======== ENTRIES SUPPLIED

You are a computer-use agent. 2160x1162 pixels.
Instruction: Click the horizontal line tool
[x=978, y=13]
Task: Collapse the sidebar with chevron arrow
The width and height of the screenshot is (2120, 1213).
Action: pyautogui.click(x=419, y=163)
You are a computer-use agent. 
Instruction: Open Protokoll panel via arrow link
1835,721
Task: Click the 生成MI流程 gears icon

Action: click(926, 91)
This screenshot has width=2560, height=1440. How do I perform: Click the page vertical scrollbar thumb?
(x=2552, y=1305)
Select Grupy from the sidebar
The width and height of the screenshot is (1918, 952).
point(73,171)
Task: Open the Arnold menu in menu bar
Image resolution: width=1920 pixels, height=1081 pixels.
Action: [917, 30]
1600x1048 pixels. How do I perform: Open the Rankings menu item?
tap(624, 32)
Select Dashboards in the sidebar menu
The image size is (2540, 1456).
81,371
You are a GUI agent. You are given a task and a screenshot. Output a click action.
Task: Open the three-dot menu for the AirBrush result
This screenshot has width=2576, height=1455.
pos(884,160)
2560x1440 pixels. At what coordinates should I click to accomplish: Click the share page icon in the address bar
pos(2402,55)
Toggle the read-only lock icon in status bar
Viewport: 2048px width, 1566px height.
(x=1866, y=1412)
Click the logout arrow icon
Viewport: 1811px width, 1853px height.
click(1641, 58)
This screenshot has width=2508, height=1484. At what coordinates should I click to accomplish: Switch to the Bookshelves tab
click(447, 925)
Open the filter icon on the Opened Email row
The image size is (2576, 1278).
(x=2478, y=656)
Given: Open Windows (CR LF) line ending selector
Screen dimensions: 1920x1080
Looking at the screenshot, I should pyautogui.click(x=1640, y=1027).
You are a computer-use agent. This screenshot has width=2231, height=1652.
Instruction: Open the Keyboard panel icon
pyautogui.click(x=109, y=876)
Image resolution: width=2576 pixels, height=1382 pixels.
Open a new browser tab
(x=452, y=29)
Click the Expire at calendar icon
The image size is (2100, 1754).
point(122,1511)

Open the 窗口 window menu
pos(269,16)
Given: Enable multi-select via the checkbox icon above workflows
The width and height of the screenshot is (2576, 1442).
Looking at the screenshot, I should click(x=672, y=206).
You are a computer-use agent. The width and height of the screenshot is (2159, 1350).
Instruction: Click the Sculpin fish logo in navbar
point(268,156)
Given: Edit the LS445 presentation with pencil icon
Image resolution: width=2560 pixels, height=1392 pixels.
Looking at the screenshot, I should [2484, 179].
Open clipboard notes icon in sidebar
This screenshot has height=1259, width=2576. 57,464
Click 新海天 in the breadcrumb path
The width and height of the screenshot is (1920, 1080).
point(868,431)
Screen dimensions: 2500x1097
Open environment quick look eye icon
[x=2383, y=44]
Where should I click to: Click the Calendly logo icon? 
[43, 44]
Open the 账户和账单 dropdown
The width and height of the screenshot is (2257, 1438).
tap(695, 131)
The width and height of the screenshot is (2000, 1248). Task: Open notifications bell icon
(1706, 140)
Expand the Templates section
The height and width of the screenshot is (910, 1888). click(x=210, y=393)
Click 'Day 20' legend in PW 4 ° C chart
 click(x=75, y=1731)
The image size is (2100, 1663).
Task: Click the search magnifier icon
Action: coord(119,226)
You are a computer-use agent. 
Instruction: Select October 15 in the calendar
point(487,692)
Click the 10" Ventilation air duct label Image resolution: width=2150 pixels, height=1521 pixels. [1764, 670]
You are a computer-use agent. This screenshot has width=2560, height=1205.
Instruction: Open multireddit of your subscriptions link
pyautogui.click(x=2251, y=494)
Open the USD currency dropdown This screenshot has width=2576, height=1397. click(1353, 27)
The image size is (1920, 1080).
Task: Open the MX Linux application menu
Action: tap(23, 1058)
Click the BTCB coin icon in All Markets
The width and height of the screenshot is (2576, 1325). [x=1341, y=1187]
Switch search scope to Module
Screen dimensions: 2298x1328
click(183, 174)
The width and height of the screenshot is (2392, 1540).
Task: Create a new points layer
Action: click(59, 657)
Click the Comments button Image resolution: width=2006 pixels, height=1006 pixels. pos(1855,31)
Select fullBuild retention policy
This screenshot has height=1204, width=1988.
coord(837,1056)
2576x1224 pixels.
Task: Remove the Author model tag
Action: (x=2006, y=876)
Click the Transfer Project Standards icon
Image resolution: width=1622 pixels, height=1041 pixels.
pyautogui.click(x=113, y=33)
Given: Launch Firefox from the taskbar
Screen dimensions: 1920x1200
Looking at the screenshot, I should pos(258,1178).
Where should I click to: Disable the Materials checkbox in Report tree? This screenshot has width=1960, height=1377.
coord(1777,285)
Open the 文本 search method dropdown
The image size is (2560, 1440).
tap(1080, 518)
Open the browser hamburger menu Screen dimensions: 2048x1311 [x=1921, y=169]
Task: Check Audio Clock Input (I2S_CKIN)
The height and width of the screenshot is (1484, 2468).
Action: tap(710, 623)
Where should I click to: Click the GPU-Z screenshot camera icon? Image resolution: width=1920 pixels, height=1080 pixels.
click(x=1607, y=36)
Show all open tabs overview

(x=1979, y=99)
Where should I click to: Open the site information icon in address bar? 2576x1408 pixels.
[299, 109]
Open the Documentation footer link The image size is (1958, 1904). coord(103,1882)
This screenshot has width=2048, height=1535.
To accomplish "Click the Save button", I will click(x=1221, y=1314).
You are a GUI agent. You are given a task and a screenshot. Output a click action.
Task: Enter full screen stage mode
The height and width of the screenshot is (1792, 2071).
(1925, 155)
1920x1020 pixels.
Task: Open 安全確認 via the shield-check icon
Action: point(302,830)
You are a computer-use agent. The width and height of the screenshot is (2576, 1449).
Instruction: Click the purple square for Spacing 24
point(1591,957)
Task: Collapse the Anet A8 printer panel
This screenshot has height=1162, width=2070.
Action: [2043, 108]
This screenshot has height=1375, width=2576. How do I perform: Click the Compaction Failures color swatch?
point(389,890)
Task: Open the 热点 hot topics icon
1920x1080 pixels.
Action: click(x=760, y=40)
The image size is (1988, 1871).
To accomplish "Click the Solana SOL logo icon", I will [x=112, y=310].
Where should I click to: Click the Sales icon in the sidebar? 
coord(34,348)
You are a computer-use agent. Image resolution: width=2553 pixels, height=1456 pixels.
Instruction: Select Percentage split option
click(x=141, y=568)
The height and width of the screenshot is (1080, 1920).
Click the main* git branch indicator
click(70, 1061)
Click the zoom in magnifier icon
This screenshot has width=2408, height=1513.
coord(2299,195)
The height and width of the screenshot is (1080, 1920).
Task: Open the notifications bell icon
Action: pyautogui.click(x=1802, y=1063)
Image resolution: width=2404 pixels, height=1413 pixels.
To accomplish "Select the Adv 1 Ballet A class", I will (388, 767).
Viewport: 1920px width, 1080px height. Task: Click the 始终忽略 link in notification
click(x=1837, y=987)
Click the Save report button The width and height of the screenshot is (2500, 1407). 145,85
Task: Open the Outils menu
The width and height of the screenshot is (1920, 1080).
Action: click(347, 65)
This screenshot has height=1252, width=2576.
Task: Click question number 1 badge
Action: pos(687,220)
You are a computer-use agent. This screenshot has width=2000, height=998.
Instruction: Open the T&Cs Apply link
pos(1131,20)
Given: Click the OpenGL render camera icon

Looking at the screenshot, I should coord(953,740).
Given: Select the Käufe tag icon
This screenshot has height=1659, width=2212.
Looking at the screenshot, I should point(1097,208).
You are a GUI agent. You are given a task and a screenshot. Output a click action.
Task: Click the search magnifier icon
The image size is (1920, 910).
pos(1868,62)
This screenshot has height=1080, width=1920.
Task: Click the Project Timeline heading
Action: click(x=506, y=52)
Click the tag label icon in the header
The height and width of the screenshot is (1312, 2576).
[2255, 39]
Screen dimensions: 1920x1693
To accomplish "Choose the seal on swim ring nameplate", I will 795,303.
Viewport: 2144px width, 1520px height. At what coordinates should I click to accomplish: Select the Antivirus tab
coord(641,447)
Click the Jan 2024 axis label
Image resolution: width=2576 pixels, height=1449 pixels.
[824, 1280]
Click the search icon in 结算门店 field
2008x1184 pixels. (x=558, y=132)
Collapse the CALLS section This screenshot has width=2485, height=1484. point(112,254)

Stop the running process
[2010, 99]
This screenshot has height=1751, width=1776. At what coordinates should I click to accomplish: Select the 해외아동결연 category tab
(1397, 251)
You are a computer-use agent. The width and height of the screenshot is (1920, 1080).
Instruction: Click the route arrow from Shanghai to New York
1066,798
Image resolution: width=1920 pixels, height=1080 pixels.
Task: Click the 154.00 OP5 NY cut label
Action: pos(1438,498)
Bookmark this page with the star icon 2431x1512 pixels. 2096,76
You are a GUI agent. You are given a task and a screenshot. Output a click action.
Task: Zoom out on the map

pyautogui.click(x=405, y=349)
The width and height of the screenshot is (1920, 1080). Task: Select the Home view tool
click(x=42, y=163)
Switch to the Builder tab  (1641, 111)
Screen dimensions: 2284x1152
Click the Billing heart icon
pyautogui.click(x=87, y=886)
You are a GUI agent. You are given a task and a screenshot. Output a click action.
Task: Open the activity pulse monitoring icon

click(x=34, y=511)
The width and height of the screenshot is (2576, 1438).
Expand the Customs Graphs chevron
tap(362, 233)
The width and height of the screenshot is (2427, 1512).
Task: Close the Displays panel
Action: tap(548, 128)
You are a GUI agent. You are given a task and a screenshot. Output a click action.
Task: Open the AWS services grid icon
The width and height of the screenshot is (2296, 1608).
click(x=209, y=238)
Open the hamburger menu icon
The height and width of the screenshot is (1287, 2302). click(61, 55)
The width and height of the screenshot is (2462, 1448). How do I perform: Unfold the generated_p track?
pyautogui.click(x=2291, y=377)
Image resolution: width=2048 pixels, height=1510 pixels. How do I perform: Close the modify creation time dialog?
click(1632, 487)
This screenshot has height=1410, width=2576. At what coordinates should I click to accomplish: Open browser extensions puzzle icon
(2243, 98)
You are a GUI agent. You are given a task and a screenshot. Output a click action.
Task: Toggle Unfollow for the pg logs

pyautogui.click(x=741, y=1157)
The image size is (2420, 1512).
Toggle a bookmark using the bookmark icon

================

TASK. The lines above that include "computer" should each be listed.

FINISHED TASK.
You are a computer-use agent. 2160x1162 pixels.
You are a computer-use agent. 
You are a computer-use agent. This screenshot has width=2231, height=1652.
You are a computer-use agent. The width and height of the screenshot is (2159, 1350).
You are a computer-use agent. 
You are a computer-use agent. This screenshot has width=2560, height=1205.
You are a computer-use agent. The width and height of the screenshot is (2576, 1449).
You are a computer-use agent. Image resolution: width=2553 pixels, height=1456 pixels.
You are a computer-use agent. This screenshot has width=2000, height=998.
You are a computer-use agent. The width and height of the screenshot is (1920, 1080).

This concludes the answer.